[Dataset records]
============

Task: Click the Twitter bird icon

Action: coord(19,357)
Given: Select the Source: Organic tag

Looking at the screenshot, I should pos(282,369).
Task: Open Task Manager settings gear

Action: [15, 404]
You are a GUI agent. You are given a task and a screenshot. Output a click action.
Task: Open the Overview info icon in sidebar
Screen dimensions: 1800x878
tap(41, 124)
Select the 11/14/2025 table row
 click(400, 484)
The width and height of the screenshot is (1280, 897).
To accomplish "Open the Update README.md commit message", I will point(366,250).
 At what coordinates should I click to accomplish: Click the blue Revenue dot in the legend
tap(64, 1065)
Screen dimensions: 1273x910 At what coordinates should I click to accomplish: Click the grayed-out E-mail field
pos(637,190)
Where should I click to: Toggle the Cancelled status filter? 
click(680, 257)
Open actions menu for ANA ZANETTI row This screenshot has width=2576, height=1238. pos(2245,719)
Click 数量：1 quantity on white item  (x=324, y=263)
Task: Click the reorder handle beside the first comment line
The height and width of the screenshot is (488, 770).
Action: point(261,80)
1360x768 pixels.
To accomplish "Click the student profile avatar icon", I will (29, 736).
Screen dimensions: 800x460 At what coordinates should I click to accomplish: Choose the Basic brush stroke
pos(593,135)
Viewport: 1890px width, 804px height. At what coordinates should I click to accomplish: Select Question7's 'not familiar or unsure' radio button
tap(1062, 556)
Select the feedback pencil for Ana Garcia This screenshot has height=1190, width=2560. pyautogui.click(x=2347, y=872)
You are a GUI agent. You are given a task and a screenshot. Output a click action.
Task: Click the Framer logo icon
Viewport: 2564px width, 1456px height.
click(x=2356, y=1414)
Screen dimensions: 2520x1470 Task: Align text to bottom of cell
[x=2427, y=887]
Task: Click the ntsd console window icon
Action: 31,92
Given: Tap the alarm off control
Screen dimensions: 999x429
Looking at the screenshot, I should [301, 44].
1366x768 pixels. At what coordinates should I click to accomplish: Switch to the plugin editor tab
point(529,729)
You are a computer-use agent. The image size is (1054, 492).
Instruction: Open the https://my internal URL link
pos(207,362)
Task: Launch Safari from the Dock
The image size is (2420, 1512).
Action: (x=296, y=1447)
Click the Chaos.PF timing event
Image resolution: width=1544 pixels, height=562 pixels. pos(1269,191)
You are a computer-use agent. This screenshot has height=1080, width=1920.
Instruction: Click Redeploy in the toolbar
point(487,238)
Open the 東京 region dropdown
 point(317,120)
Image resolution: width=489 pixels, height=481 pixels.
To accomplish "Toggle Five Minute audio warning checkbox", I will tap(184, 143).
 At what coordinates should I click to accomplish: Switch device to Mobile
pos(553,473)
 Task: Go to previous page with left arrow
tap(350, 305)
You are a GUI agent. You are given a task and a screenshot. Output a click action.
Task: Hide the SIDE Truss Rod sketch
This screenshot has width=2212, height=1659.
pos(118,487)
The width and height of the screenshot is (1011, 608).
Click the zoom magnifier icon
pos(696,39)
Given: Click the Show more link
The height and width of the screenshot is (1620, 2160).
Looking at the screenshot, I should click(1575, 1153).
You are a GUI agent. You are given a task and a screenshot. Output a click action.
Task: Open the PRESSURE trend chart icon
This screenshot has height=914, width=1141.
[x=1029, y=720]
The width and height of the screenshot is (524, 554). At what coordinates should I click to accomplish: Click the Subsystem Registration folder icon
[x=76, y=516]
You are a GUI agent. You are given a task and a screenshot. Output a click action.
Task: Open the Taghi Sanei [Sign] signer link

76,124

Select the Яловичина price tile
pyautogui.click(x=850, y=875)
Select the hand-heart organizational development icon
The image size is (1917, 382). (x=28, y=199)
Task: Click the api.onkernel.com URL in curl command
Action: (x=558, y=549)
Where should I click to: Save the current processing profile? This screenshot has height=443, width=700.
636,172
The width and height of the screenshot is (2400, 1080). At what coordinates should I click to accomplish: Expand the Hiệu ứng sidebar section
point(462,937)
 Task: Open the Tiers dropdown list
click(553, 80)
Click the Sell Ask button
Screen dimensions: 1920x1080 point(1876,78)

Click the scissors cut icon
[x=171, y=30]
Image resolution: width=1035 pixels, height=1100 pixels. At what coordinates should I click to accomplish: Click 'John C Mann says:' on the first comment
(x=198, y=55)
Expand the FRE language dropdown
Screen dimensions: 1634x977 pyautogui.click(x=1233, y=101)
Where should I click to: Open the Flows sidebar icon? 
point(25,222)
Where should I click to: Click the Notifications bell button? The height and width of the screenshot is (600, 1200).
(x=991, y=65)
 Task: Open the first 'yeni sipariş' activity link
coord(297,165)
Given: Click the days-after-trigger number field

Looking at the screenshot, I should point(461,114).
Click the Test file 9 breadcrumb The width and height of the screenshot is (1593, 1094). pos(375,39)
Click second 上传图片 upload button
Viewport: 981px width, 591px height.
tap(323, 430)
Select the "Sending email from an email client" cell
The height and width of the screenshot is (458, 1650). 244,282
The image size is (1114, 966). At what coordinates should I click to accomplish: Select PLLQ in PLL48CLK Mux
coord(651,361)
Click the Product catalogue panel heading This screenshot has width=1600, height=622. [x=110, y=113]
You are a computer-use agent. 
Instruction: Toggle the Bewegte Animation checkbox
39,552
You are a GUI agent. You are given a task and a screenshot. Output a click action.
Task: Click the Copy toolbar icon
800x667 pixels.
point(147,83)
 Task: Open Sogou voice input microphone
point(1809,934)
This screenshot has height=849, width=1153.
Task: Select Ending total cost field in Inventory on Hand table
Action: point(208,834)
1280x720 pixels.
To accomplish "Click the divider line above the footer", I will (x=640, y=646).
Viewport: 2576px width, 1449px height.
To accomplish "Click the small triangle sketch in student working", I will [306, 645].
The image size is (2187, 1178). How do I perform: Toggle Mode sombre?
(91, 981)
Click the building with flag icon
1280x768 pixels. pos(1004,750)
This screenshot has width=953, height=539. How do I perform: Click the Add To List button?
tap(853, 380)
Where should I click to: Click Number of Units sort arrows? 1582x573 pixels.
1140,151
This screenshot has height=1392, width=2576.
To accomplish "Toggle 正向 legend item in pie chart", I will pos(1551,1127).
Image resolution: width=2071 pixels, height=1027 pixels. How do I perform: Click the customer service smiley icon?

============

Count the lines in the rows above that contain the word "Toggle" and give only that number.

§ RESPONSE TO THE EXERCISE
5